Three teenagers were seriously injured late Saturday afternoon after being thrown from the bed of a pickup truck in a collision in Waialua, a reminder of the danger of riding unrestrained in the backs of trucks. Hawaii is among states that have attempted to address the hazards of riding in pickup cargo areas but those states too often include exemptions that allow little protection.
Five male teenagers, ages 17 and 18, were injured from the pickup’s head-on collision with a car driven by a woman on Kaukonahua Road along pineapple fields. Three of the teens were injured by being thrown from the pickup bed.
A state law enacted in 1997 allows passengers 12 years and older to ride free of restraints in a pickup; two boys, ages 12 and 14, were injured after being ejected from a truck bed in a collision in Nanakuli last December.

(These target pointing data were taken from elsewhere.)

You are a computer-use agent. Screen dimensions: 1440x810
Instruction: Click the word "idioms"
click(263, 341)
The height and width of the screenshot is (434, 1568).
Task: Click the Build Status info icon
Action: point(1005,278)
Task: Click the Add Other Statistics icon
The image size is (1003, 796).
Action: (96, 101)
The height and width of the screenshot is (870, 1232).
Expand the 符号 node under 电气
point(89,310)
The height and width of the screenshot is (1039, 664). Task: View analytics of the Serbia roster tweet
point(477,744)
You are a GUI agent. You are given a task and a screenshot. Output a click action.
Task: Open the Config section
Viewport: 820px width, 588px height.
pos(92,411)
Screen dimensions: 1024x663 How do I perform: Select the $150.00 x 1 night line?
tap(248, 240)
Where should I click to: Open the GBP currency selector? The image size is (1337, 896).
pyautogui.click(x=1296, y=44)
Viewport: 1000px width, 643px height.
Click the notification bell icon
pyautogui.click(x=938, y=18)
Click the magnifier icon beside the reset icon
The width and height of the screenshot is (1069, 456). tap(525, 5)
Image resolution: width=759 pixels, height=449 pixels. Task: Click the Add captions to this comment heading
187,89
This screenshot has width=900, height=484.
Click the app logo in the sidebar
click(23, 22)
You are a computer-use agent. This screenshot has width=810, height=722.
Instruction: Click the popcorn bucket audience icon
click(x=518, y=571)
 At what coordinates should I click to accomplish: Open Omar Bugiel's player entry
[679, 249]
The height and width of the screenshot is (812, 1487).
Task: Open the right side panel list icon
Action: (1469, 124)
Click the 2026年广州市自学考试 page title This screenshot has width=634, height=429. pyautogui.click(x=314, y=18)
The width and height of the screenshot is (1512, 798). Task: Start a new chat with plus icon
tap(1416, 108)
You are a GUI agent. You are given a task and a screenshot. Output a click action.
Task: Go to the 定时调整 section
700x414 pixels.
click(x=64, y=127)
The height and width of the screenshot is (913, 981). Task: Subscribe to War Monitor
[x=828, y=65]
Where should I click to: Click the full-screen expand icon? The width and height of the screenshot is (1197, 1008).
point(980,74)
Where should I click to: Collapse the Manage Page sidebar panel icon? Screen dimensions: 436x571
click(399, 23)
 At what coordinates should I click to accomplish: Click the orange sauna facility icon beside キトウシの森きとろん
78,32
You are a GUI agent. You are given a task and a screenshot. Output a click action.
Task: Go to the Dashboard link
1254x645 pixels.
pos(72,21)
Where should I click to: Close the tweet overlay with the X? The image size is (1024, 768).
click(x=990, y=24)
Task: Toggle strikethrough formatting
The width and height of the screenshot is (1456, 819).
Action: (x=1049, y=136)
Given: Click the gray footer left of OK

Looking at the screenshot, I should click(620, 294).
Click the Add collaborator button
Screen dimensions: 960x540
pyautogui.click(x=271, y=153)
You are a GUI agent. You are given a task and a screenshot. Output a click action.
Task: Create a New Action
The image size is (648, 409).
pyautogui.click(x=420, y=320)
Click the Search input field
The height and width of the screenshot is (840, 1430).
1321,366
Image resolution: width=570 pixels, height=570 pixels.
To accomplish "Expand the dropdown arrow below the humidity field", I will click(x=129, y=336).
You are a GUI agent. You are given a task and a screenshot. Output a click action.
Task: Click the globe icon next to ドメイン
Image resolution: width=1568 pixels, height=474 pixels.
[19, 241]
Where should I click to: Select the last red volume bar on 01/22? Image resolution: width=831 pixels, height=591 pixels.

Federal standards require all vehicles to be designed to protect occupants. However, as the Insurance Institute for Highway Safety points out, "The beds of pickup trucks are designed to carry cargo, not people, and are not designed to provide protection in a crash."
The insurer-funded institute points out that "children and adults can be easily ejected from cargo areas at relatively low speeds as a result of a sharp turn to avoid an obstacle or crash."
Thirty states, including Hawaii, have laws aimed at protecting children from such crashes, but they are inadequate. For example, in Saturday’s crash, a Hawaii provision allowing a person to sit unrestrained in the pickup bed if no seating is available in the cab was followed.
Also, businesses that serve the public are entirely exempt from the rules. That was the case in 2006, when four women, who were among 10 people riding in a pickup truck bed on their way to work on a farm in Ewa, were thrown to their deaths in a collision on Kunia Road.
Riding in the bed of a pickup generally is associated with farm roads, which is why most of the 20 states with no laws at all prohibiting riders in the back of pickups have large rural areas.
Hawaii’s current law resulted from opposition to a comprehensive ban mainly from rural and neighbor island areas. A bill proposed two years ago would have required passengers in pickup beds in traffic to be "restrained by a seat belt assembly" but it would have exempted businesses.
The least that Hawaii legislators should require are restraints on freeways and busy streets, where pickups have become popular. For example, California allows an exemption for farmer-owned vehicles used exclusively within agricultural land.
Better yet is Senate Bill 692, proposed by Sens. Will Espero and Mike Gabbard but ignored in the current legislative session, which would forbid passengers on Oahu from sitting in a pickup’s bed except in an emergency or in parades, caravans or exhibitions. That is a serious proposal that should be considered next year.